A SIMPLE AND SENSITIVE RP-HPLC METHOD FOR SIMULTANEOUS DETERMINATION OF HYDROXYCHLOROQUINE SULPHATE AND NITAZOXANIDE IN BINARY COMBINATION

The purpose of the present research was to develop a suitable, simple, precise, accurate, robust and reproducible RP-HPLC method for reliable simultaneous quantification of Hydroxychloroquine sulphate (HCQ) and Nitazoxanide (NTZ) in a synthetic mixture. The samples were assayed by the cyber lab HPLC instrument using a C18 (250mm, × 4.6mm, D., 5µm) –cyber-sil under isocratic conditions.
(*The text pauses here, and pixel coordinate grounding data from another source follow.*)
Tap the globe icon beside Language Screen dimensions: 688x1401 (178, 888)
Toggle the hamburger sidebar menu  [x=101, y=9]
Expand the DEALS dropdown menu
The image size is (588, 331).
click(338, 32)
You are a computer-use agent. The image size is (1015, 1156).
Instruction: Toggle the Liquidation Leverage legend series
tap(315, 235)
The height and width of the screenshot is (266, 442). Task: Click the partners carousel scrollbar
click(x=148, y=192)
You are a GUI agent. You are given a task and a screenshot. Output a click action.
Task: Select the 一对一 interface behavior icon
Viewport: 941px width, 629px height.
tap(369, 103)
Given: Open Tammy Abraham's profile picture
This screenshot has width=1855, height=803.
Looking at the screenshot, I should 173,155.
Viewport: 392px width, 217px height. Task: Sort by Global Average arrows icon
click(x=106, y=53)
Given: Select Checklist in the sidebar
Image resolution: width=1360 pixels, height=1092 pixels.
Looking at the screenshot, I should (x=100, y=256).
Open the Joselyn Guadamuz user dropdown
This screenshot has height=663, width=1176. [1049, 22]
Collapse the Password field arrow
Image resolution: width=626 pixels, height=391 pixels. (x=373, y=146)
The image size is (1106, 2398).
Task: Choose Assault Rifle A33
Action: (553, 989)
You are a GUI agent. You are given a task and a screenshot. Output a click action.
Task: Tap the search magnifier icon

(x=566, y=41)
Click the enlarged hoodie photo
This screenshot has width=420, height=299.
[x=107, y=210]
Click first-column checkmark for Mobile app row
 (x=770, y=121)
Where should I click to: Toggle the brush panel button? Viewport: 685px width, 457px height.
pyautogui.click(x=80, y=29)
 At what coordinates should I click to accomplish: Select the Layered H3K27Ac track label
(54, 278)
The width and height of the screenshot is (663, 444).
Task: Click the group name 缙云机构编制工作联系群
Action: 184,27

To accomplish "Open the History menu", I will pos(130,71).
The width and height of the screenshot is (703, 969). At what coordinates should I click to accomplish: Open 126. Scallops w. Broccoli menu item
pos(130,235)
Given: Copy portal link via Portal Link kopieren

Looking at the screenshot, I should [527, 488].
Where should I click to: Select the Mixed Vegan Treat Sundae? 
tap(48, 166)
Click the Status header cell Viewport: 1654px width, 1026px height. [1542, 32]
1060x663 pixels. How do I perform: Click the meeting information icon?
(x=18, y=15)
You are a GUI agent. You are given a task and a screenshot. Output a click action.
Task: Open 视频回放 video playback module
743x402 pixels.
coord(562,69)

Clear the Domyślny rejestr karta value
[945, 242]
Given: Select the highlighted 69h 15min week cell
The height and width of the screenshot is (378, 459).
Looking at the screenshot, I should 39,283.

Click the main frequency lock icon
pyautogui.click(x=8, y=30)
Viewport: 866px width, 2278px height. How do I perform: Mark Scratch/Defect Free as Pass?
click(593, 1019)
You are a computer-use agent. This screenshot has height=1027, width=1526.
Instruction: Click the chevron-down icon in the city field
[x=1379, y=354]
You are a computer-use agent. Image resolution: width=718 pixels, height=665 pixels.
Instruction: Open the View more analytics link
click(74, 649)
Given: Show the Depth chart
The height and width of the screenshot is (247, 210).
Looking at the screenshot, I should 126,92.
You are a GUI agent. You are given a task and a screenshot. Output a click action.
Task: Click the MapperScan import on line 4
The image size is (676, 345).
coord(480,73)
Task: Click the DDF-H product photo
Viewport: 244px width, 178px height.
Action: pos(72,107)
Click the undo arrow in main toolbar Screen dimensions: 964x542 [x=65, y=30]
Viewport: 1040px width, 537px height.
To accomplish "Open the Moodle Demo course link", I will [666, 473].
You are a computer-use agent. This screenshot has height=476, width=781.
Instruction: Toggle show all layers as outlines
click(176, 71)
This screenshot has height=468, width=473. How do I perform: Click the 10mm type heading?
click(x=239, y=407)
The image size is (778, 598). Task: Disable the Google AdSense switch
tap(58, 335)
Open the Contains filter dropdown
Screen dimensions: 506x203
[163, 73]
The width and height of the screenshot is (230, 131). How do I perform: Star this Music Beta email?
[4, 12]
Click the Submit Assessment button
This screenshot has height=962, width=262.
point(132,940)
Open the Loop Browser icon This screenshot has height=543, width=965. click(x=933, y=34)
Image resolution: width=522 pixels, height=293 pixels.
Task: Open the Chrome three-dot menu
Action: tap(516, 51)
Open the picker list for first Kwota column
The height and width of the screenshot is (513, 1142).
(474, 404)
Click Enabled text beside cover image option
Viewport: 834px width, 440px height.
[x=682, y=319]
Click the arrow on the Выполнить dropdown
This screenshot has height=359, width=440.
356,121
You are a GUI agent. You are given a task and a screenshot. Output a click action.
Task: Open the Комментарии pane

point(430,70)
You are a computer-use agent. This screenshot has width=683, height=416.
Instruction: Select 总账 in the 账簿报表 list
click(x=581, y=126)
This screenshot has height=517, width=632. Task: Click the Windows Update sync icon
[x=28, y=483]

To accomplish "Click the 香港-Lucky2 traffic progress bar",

The mobile phase consisted of Phosphate buffer (pH-3 adjusted with 1% OPA): Methanol: Acetonitrile (30:35:35 v/v/v) with a flow rate of 1.5 ml/min. The wavelength for detection was 266nm (Isoabsorptive point). The Retention time of HCQ and NTZ was 2.8 min and 9. 3min, respectively. The method was validated by determining system suitability, selectivity, sensitivity, linearity, inter-day and intra-day precision, accuracy, robustness and stability in accordance with the ICH guidelines. The calibration curve was linear over the concentration range, 2-10μg/ml for HCQ and 5-25μg/ml for NTZ respectively (n=6). The developed chromatographic method proved to be simple, precise, accurate, robust, and reproducible. Moreover, the samples showed stability at room temperature over a period of 48 h. Thus, this method would be employed for routine simultaneous quantification of Hydroxychloroquine sulphate and Nitazoxanide.